Poster Presentation Lancefield International Symposium for Streptococci and Streptococcal Diseases 2025

A plasma protein biomarker signature that differentiates acute rheumatic fever from related clinical presentations (#212)

Tim Barnett 1 2 , Emmy Okello 3 4 , Casey Shannon 5 , Jenifer Atala 3 , Ryan Brinkman 6 , David Broadhurst 7 , Guillaume Drouart 8 , Christine Everest 8 , Nina Kresoje 8 , Amy Lee 9 , Wenna Lee 1 , Peter Lwabi 3 , Sebastiano Montante 6 , David Martino 8 , Emma Ndagire 3 , Linda Oyella 3 , Rym Ben-Othman 8 , Jafesi Pulle 3 , Craig Sable 10 , Rachel Sarnacki 10 , Michael Serralha 8 , Scott Tebbutt 5 , Andrea Beaton 11 12 , Tobias Kollmann 8 , Jonathan Carapetis 8
  1. Wesfarmers Centre for Vaccines and Infectious Diseases, The Kids Research Institute Australia, Nedlands, WA, Australia
  2. School of Biomedical Sciences, The University of Western Australia, Nedlands, WA, Australia
  3. The Uganda Heart Institute, Mulago Hospital Complex, Kampala, Uganda
  4. Department of Medicine, Makerere University, Kampala, Uganda
  5. Prevention of Organ Failure (PROOF) Centre of Excellence, Vancouver, BC, Canada
  6. BC Cancer Agency, Vancouver, BC, Canada
  7. Centre for Integrative Metabolomics & Computational Biology, Edith Cowan University, Joondalup, WA, Australia
  8. The Kids Research Institute Australia, Nedlands, WA, Australia
  9. Molecular Biology and Biochemistry, Simon Fraser University, Vancouver, BC, Canada
  10. Children's National Hospital, Washington, DC, USA
  11. Cincinnati Children's Hospital Medical Center, Cincinnati, OH, USA
  12. Department of Pediatrics, The University of Cincinnati School of Medicine, Cincinnati, OH, USA

BACKGROUND

Rheumatic Heart Disease is the most common acquired cardiovascular disease among children and young adults, and remains endemic in most low- and middle income countries.
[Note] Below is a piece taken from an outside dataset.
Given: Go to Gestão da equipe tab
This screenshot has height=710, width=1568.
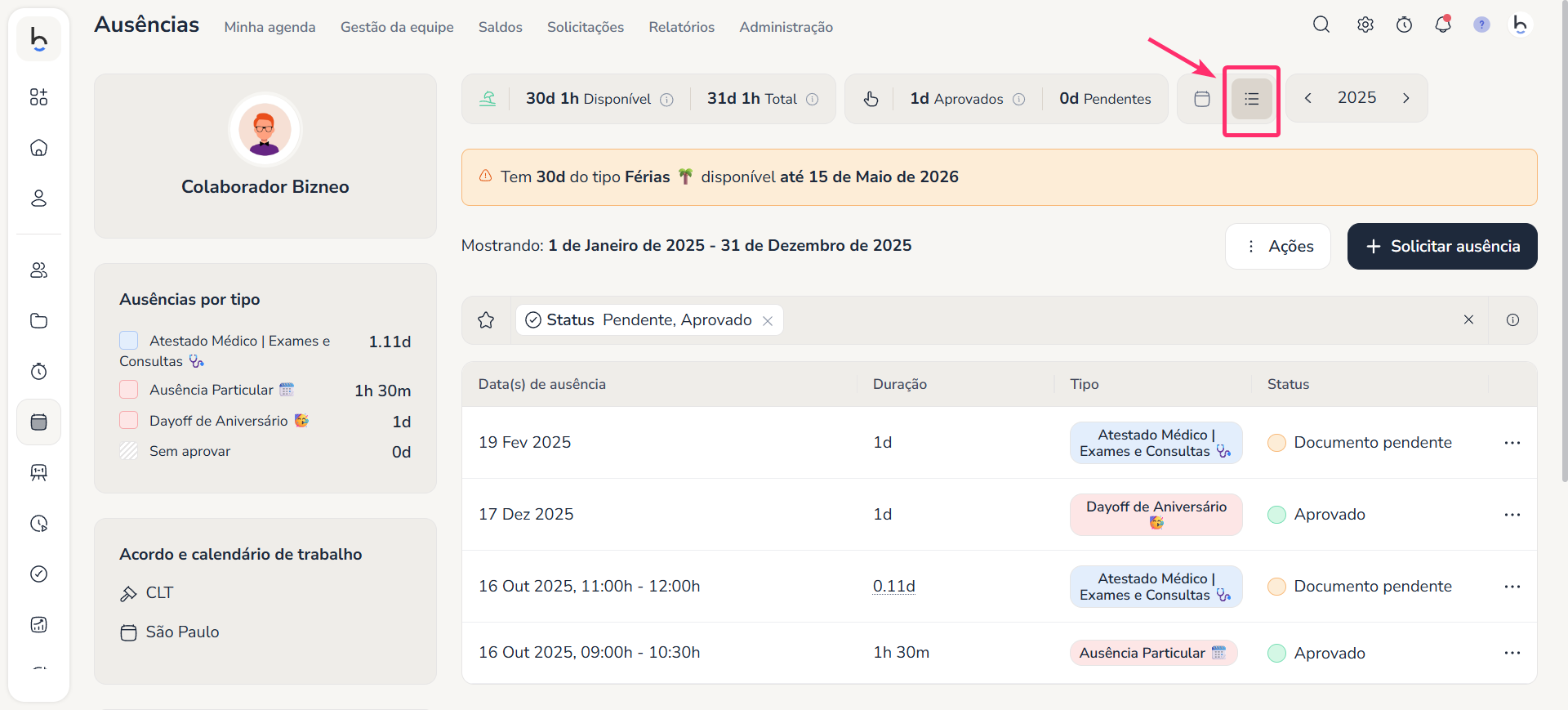Looking at the screenshot, I should tap(397, 27).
Rheumatic Heart Disease follows acute rheumatic fever (ARF), a systemic inflammatory condition triggered by Group A Streptococcus infection. Timely ARF diagnosis is critical to implement antibiotic prophylaxis to prevent relapses due to recurrent Group A Streptococcus infections. However, no defined biomarkers for ARF and diagnosis is based on non-specific clinical criteria first developed 80 years ago.

METHODS

We undertook unbiased multi-omic testing (proteomics, metabolomics, RNAseq, epigenomics, flow cytometry) of peripheral blood samples from two cohorts in Uganda, contrasting acute and convalescent ARF cases and well-defined controls.

RESULTS

We identified a 5-protein signature that discriminates ARF patients from overlapping clinical presentations in a discovery cohort (receiver operating characteristic-area under the curve (ROC-AUC)=1.0, known alternate diagnosis; ROC-AUC=0.97, unknown alternate diagnosis), which retained very good diagnostic value is a geographically distinct validation cohort (ROC-AUC=0.83, unknown alternate diagnosis). Pathway analysis identified several enriched pathways that support existing knowledge of ARF pathogenesis. We further identified multiple components of the epithelial-mesenchymal transition pathway as highly-associated with acute ARF, suggesting that acute tissue damage and repair is central to ARF pathogenesis.

CONCLUSION

Our results identify new molecular pathways associated with ARF pathogenesis, and clinically useful ARF diagnostic biomarkers. A specific diagnostic test would revolutionise ARF diagnosis and treatment, and reduce the global burden of Rheumatic Heart Disease.